Но Рахманов молчал.

Он молчал и страдальчески смотрел на меня, и я почувствовал, что говорю что-то бестактное. И красноречие мое увяло. Потом, оставшись со мной наедине, Рахманов сказал:

– При нем нельзя говорить о смерти. Он заставляет себя о ней не думать, и это не легко ему дается.

После нашего свидания в Комарове Шварц прожил еще около восьми лет. Время от времени я наезжал в Ленинград, – всегда по делам, всегда только на день или на два, – и всякий раз самым приятным в этих моих приездах была возможность провести два-три часа с Женей Шварцем. И дружба, и вражда складываются в первую половину человеческой жизни, а во вторую половину только продолжаются, проявляя, однако, удивительную стойкость. Так было и в нашей дружбе с Шварцем, – она уже не менялась. После любой разлуки мы могли начать любой разговор без всякой подготовки и понимали друг друга с четверти слова. У него вообще было замечательное умение понимать – свойство очень умного и сердечного человека. <...>

Как-то во время одного из моих приездов, Шварц прочел мне свои воспоминания о Борисе Житкове. Он очень волновался, читая, и я видел, как дорого ему его прошлое, как дороги ему те люди, с которыми он когда-то встречался. А так как его прошлое было в большой мере и моим прошлым, я, слушая его, тоже не мог не волноваться. Я порой даже возмущался, – мне все казалось, что он ко многим людям относится слишком мягко и снисходительно. Когда он кончил, я заспорил с ним, доказывая, что такой-то был ханжа и ловчило, а такой-то – просто подлец. Он не возражал мне, а промолчал, увел разговор в сторону, – как поступал обычно, когда бывал несогласен. И мне вдруг пришло в голову, что он добрее меня, и потому прав.

В последние годы он был уже очень болен. <...>

Я навестил его незадолго до смерти. Он лежал; когда я вошел, он присел на постели. Мне пришлось сделать над собой большое усилие, чтобы не показать ему, как меня поразил его вид. Мой приход, кажется, обрадовал его, оживил, и он много говорил слабым, как бы потухшим голосом. Ему запретили курить, и его это мучило. Всю жизнь курил он дешевые маленькие папиросы, которые во время войны называли «гвоздиками»; он привык к ним в молодости, когда был беден, и остался им верен до конца. Несмотря на протесты Екатерины Ивановны, он все-таки выкурил при мне папироску. Рассказывал он мне о своей новой пьесе, которую писал в постели, – «Повесть о молодых супругах». Глаза его блестели, говорил он о Театре Комедии, о Николае Павловиче Акимове, об актерах, но смотрел на меня тем беспощадным, просящим и прощающим взором, которым смотрит умирающий на живого.

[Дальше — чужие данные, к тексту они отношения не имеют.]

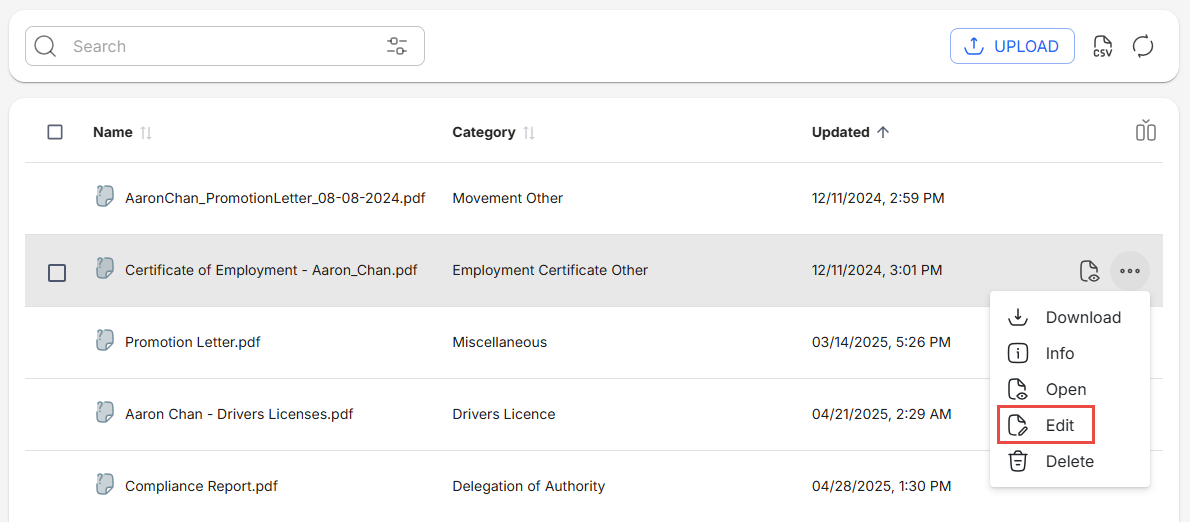Refresh the document list
Screen dimensions: 1190x522
(1143, 46)
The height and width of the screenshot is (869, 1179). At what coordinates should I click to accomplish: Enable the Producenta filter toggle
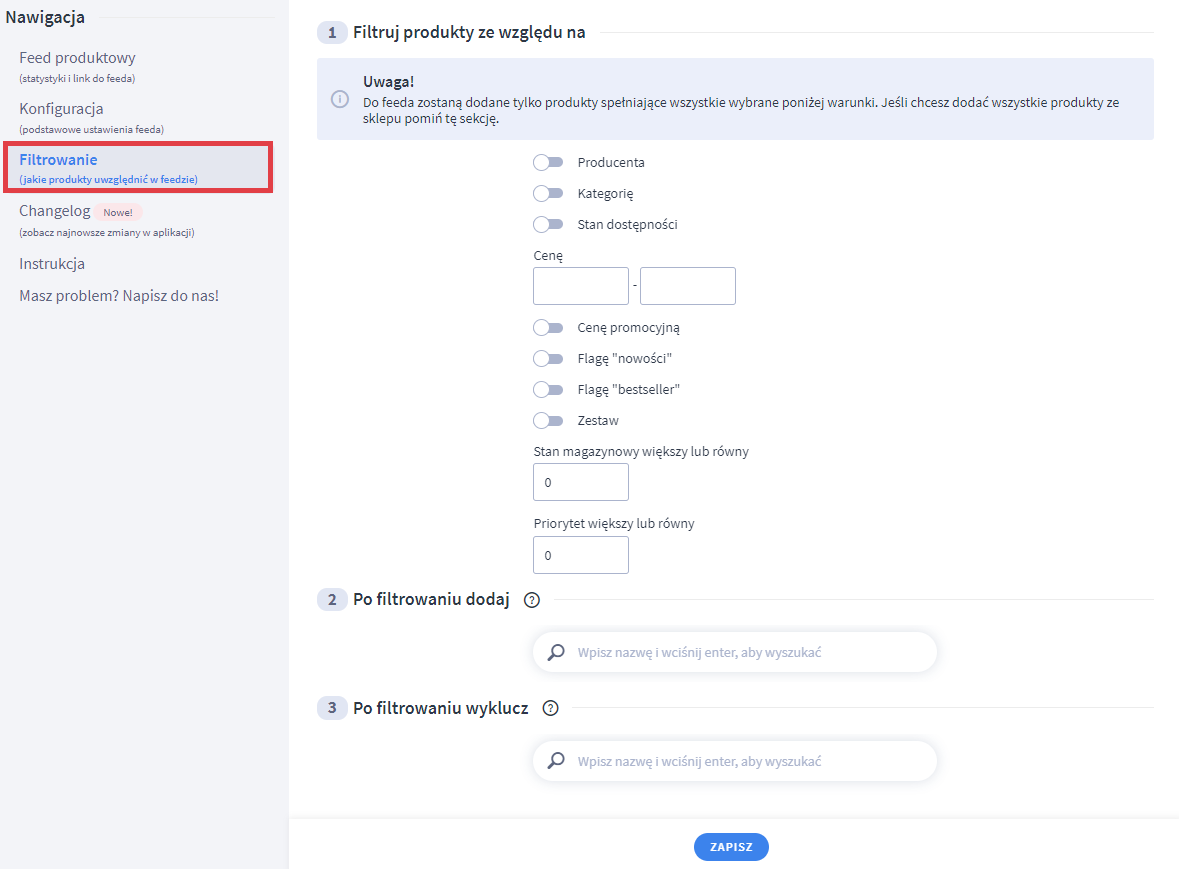click(548, 162)
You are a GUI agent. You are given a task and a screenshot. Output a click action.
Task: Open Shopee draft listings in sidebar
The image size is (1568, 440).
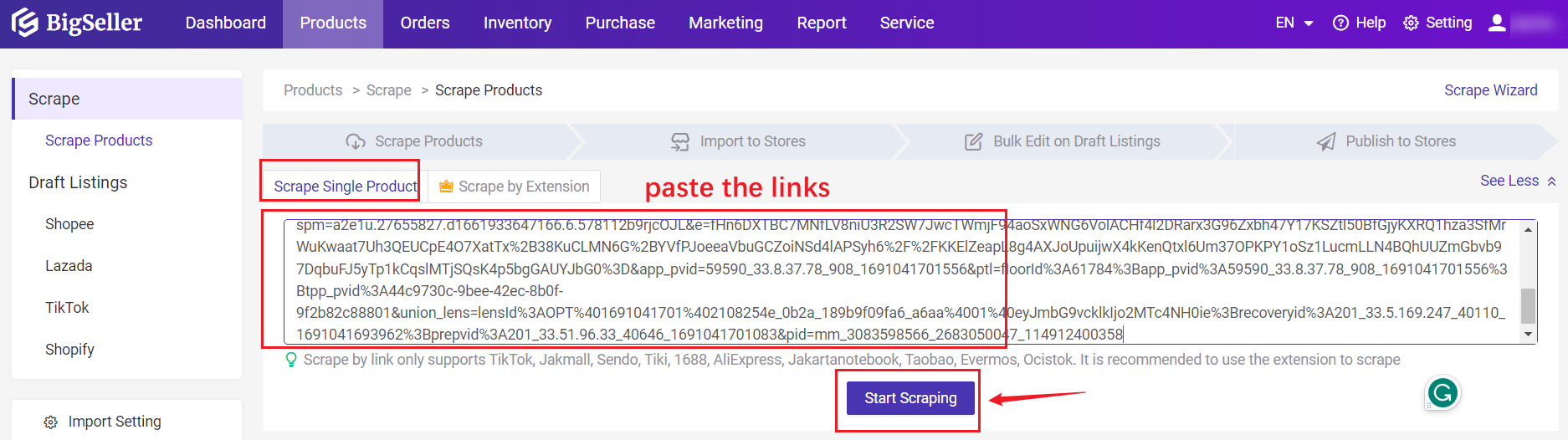(x=69, y=224)
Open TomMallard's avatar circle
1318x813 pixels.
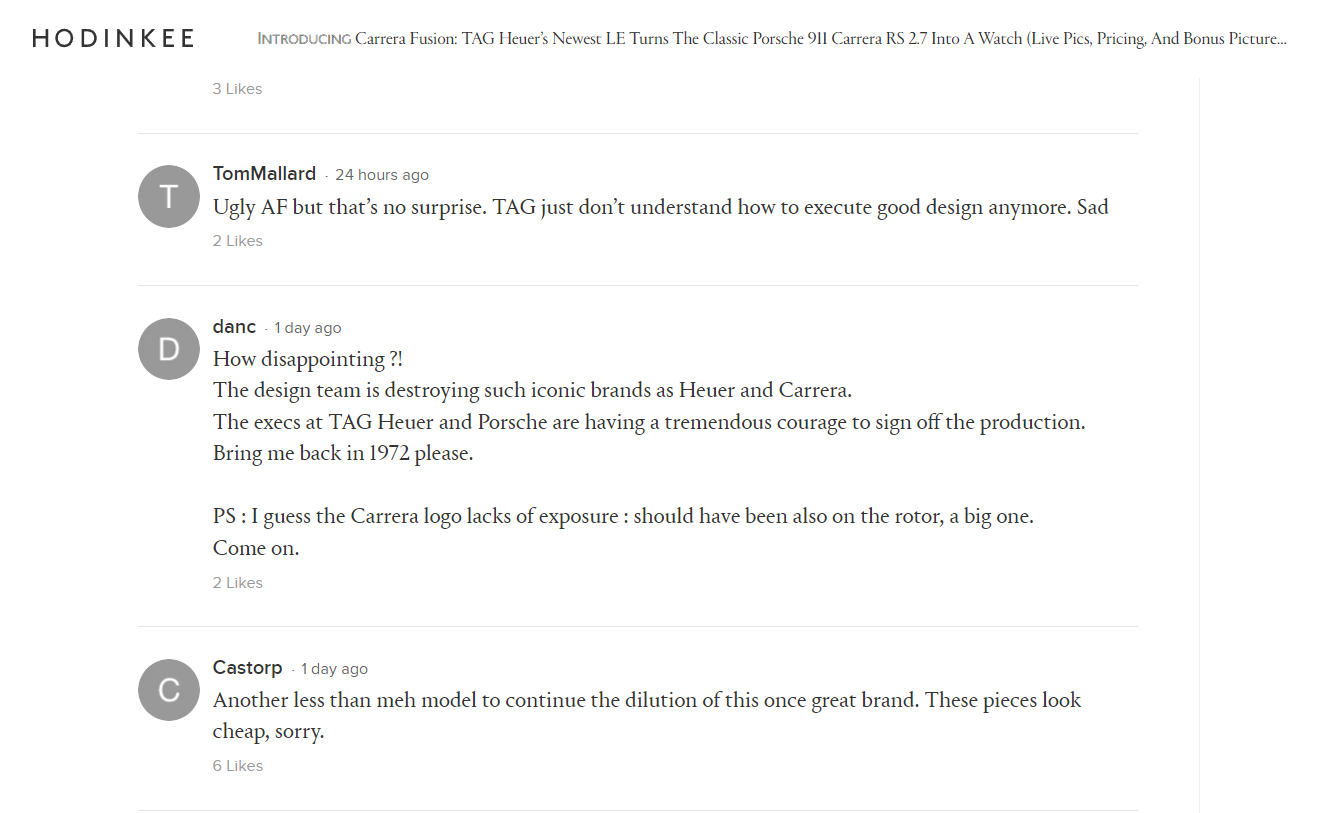[x=169, y=196]
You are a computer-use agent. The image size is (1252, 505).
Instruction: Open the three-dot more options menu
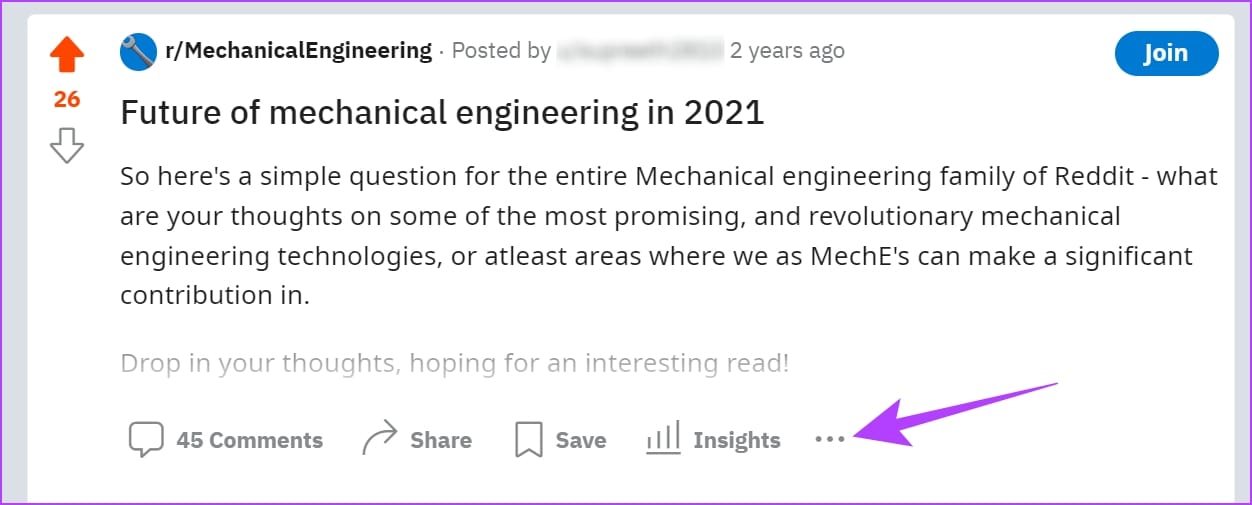830,440
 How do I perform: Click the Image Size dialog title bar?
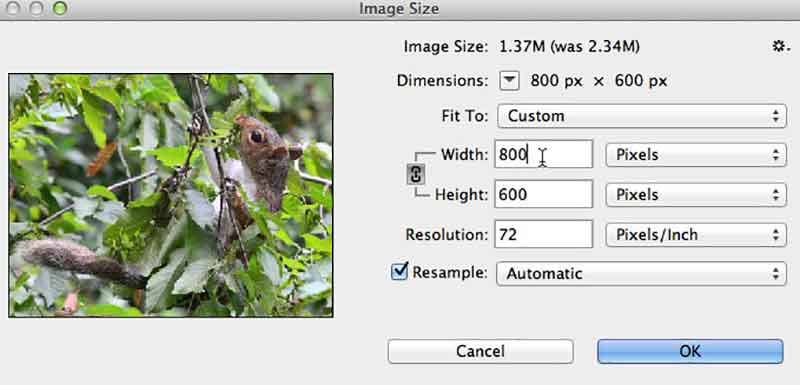[x=400, y=9]
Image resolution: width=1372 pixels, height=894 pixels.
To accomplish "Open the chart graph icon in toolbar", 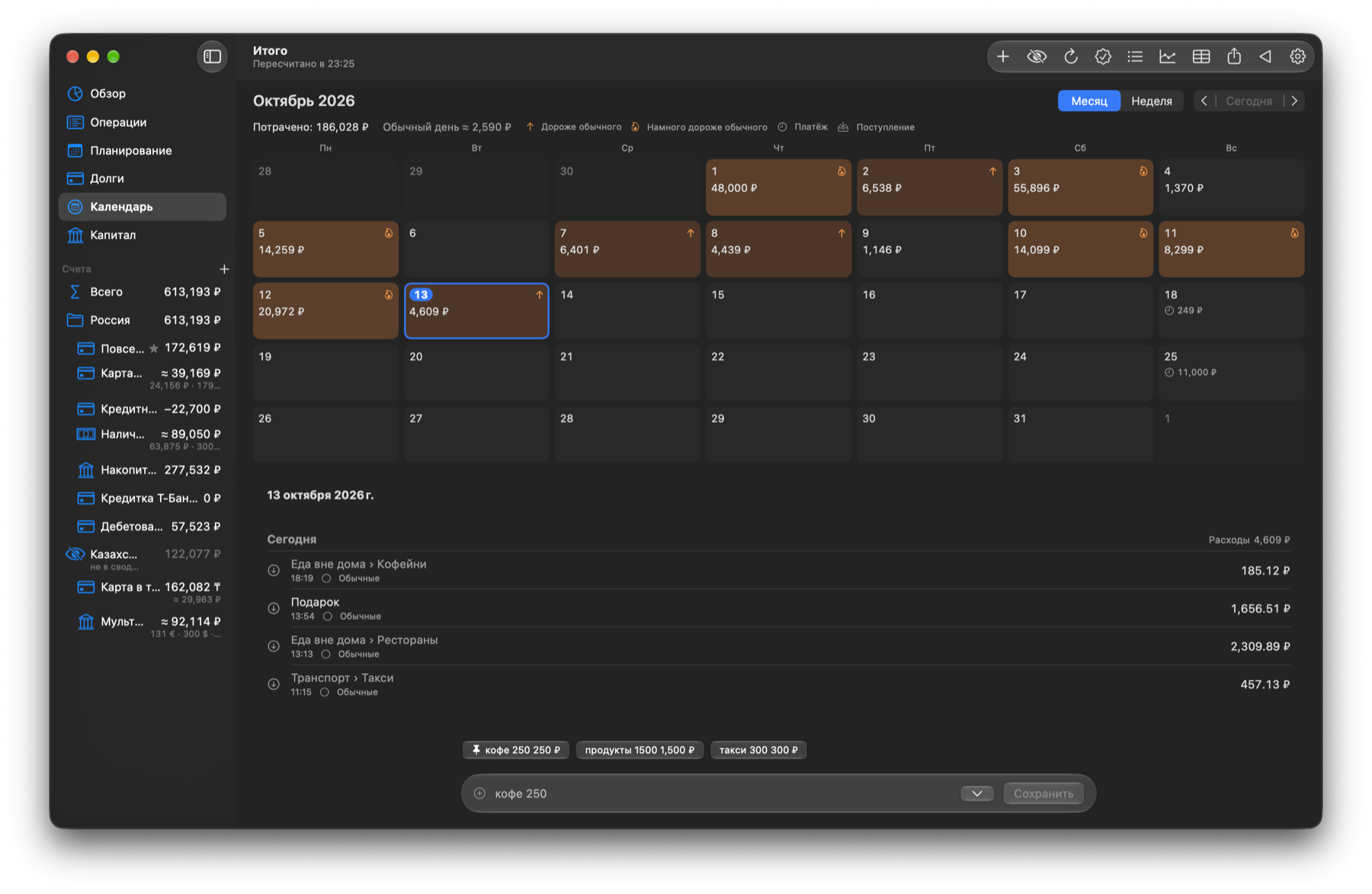I will (1167, 57).
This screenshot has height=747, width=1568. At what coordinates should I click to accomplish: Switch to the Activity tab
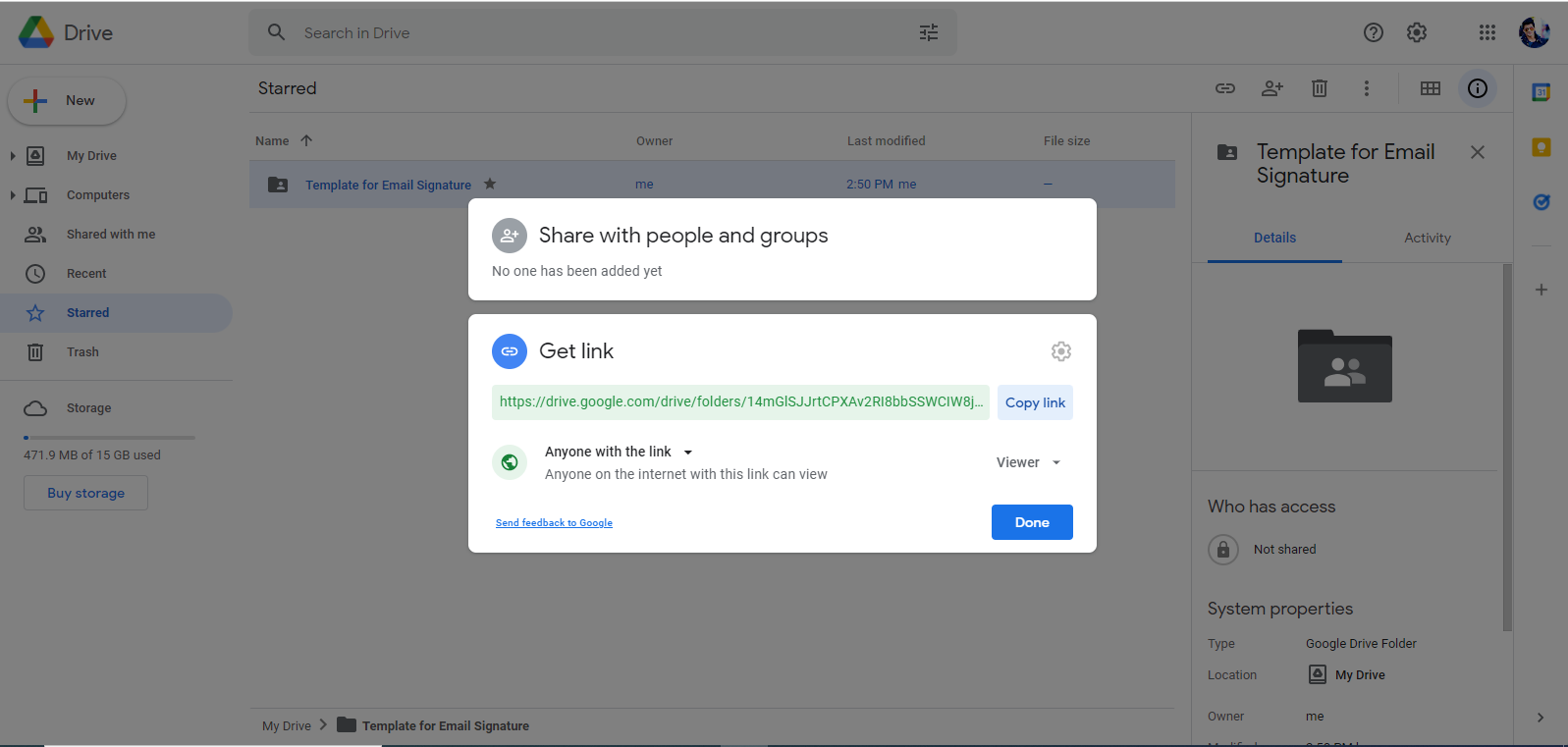(1427, 238)
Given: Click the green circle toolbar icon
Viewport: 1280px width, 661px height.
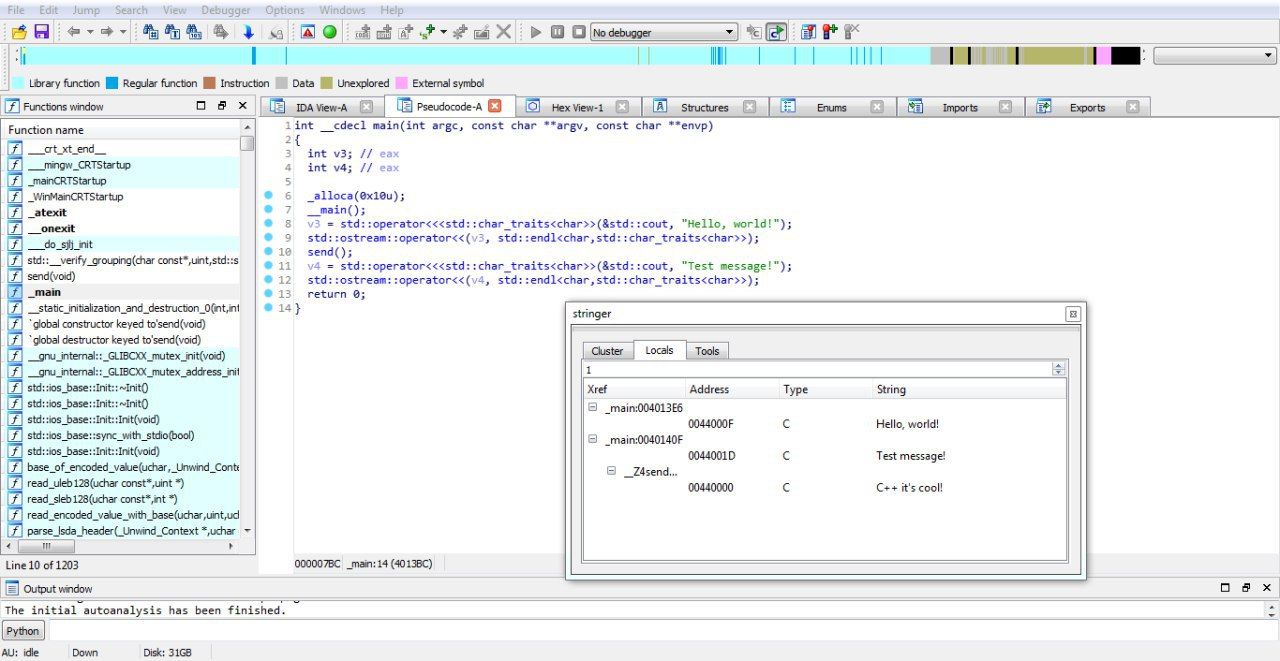Looking at the screenshot, I should click(330, 32).
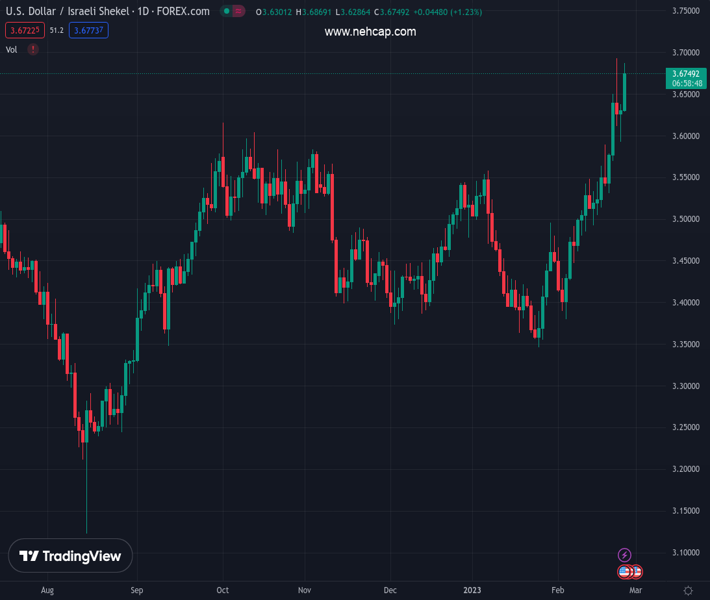Click the Vol indicator warning icon
The width and height of the screenshot is (710, 600).
click(x=33, y=49)
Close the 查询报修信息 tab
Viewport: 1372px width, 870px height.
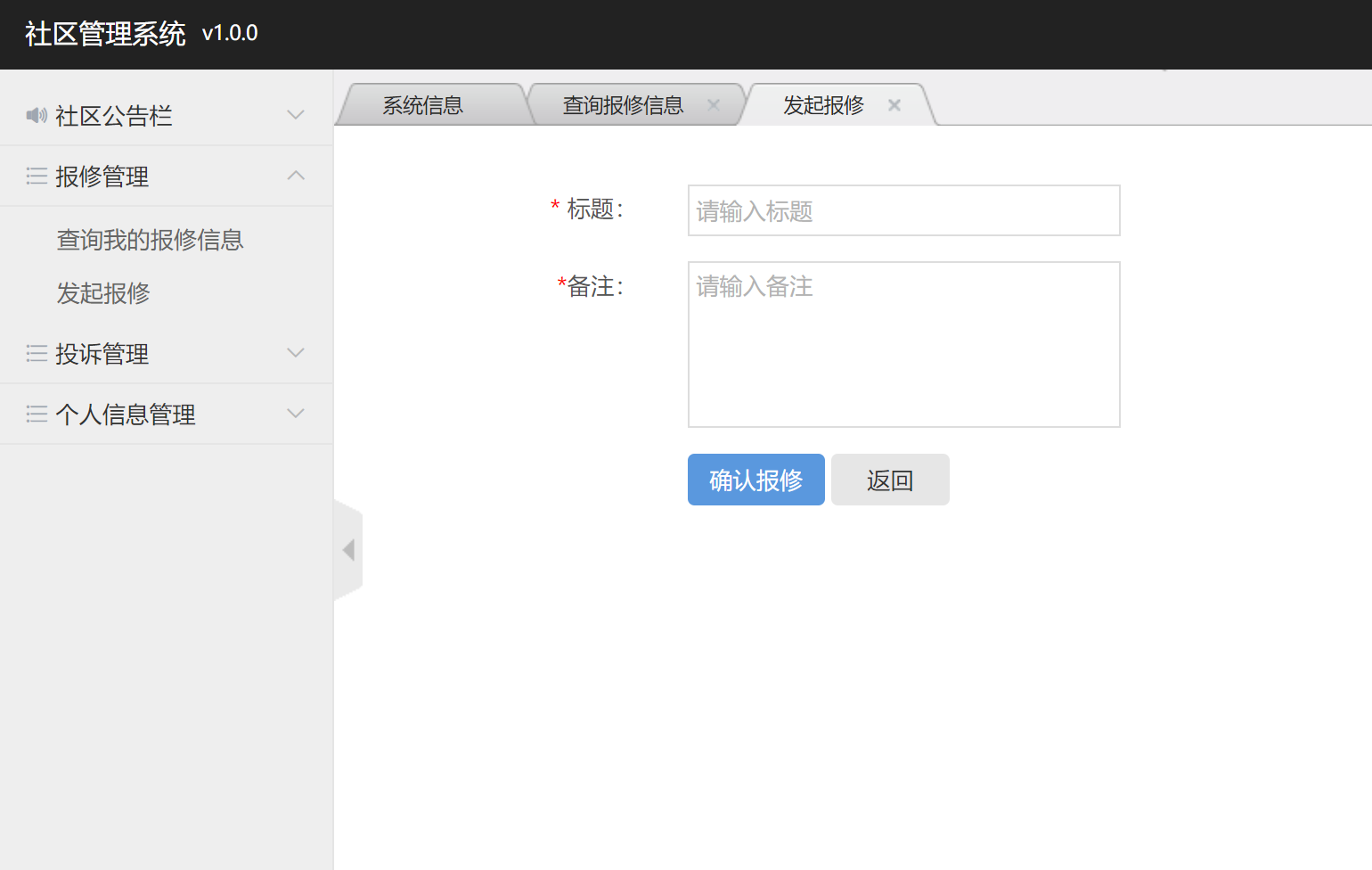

Живым я его больше не видел. Чем дальше уходит его смерть в прошлое, тем яснее я вижу, какая мне выпала в жизни удача – близко знать этого человека с высокой и воинственной душой.

Ощущение чуда

* * *

Меня Господь благословил идти,
Брести велел, не думая о цели.
Он петь меня благословил в пути,
Чтоб спутники мои повеселели.
Иду, бреду, но не гляжу вокруг,
Чтоб не нарушить божье повеленье,
Чтоб не завыть по-волчьи вместо пенья,
Чтоб сердца стук не замер в страхе вдруг.
Я человек. А даже соловей,
Зажмурившись, поет в глуши своей.

{1946 – 1947}

Евгений Шварц

Из письма Е.Л. Шварца

«…При бесконечных разговорах о влиянии, которые так любят литературоведы, кроме многих других вещей, они не учитывают одного обстоятельства. Я полушутя изложил его в стихах следующим образом:

На душе моей темно,
Братцы, что ж это такое?
Я писать люблю одно,
А читать люблю другое!

И в самом деле. Я люблю Чехова. Мало сказать люблю – я не верю, что люди, которые его не любят, настоящие люди. Когда при мне восхищаются Чеховым, я испытываю такое удовольствие, будто речь идет о близком, лично мне близком человеке. И в этой любви не последнюю роль играет сознание, что писать так, как Чехов, его манерой, для меня немыслимо. Его дар органичен, естественно, только ему. А у меня он вызывает ощущение чуда. Как он мог так писать?